If you want to lose more than that, do it in stages. Aim to maintain your new weight for three to six months before attempting further weight loss. This gives your body time to adjust to its new engine size. And it gives you practice in learning to listen to your body’s natural signals for feeling hungry and feeling full just as babies and toddlers do.
— Prof Jennie Brand-Miller, co-author of The Low GI Diet Revolution (The Low GI Diet in Australia, NZ and the UK)

4 comments:

joe said...

is Durham Wheat Pasta the same as Whole Wheat Pasta?

GI Group said...

Wikipedia is best for these kinds of definitions. 'Durum is the hardest of all wheats. Its high protein content and gluten strength make it good for pasta and bread. It is not, however, good for cakes, which are made from soft wheat to prevent toughness. When durum is milled, the endosperm is ground into a granular product called semolina. Semolina made from durum is used for premium pastas and breads.'

Whole wheat or wholemeal pasta contains the grain's bran and germ as well as its endosperm. Most whole wheat/wholemeal pastas are still made from durum wheat, although there are other specialty wheats used nowadays such as spelt and kamut.

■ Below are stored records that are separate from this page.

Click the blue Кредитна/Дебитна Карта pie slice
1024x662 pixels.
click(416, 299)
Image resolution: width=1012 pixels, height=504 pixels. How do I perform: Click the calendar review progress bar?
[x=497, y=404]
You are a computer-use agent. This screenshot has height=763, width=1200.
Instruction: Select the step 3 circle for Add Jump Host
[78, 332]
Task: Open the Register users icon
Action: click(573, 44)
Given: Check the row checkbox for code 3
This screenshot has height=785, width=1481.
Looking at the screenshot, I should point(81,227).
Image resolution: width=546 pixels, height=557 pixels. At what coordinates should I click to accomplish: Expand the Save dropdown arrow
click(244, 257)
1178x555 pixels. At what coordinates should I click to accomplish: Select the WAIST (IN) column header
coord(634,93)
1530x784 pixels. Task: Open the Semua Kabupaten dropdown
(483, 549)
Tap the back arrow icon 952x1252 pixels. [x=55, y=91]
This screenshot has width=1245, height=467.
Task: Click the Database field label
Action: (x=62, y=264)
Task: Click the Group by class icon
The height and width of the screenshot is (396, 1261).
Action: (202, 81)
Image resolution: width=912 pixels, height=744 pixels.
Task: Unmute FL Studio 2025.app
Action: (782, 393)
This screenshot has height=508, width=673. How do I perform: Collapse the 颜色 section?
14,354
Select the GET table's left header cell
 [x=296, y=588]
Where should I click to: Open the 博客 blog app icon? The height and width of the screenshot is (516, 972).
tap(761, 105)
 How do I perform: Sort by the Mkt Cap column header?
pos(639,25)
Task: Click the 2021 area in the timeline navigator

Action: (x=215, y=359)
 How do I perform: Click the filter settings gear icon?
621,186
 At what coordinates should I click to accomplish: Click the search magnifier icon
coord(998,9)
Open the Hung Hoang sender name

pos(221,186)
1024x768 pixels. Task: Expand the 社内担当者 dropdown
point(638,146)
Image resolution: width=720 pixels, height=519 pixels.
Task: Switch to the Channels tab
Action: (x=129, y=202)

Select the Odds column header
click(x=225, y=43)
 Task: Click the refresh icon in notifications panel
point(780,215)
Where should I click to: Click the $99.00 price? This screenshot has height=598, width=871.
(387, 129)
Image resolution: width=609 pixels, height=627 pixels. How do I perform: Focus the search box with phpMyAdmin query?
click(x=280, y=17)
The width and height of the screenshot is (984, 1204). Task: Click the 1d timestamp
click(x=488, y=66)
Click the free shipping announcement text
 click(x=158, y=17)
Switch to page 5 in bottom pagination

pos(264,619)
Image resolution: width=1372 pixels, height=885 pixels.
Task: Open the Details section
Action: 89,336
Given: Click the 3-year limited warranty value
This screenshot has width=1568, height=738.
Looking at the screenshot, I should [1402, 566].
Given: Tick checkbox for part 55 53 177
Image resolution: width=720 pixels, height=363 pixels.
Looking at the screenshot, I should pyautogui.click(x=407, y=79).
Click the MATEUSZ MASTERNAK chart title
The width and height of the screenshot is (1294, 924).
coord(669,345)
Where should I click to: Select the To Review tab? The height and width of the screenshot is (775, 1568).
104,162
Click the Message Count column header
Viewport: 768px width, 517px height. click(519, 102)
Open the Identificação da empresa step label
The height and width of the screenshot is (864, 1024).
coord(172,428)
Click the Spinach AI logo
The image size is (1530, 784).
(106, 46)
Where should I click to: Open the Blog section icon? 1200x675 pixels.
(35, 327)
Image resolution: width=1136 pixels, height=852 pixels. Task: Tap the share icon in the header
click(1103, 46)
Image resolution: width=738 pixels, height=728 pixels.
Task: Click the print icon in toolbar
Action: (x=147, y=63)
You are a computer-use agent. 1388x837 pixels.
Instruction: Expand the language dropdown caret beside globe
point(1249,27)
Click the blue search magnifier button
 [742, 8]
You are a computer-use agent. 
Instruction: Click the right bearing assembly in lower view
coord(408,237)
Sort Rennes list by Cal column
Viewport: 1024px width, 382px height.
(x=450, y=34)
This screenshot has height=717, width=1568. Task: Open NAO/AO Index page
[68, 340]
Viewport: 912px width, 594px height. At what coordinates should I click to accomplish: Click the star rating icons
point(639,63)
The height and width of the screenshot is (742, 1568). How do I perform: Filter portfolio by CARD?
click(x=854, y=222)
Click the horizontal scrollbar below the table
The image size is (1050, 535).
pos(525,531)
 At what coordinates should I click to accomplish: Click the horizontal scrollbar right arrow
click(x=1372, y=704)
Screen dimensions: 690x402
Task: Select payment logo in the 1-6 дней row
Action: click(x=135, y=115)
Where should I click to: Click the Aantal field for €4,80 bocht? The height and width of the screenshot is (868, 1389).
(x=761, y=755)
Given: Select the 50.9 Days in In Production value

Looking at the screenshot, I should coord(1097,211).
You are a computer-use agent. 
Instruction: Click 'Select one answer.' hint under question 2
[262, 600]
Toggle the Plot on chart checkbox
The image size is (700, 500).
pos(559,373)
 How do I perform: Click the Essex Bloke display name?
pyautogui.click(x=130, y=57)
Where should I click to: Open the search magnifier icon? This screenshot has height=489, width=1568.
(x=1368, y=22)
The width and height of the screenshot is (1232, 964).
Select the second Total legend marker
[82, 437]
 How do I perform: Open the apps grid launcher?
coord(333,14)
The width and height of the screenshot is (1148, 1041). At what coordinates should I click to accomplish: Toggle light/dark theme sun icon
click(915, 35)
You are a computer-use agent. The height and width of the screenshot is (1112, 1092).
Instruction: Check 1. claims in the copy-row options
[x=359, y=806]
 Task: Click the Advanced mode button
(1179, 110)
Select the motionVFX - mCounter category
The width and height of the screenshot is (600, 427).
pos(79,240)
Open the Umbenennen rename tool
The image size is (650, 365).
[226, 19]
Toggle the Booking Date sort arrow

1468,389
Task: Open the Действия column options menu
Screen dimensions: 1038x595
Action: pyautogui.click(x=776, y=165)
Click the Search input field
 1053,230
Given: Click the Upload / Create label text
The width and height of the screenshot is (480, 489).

When you include whole cereal grain foods in your diet such as whole wheat pasta, you are getting all the benefits of the grain's vitamins, minerals, protein and dietary fibre. So enjoy.

Doris said...

My problem is not losing pounds, but body fat. I am a 63 year old female, 5'9", 140 lbs., physically active (cycling, weight training, yoga). I do not eat processed foods and always chose the lower fat alternatives for dairy and meat products. My friends admire my slim figure, yet I am considered obese because of a 31% fat reading. What am I to do?

GI Group said...

31% fat is not obese. Women can, and indeed should, carry 15-35% fat before this is classified as excessive. 140 pounds (63kg) for your height is fine. Stop going by supposed figures and just enjoy your body while you are able.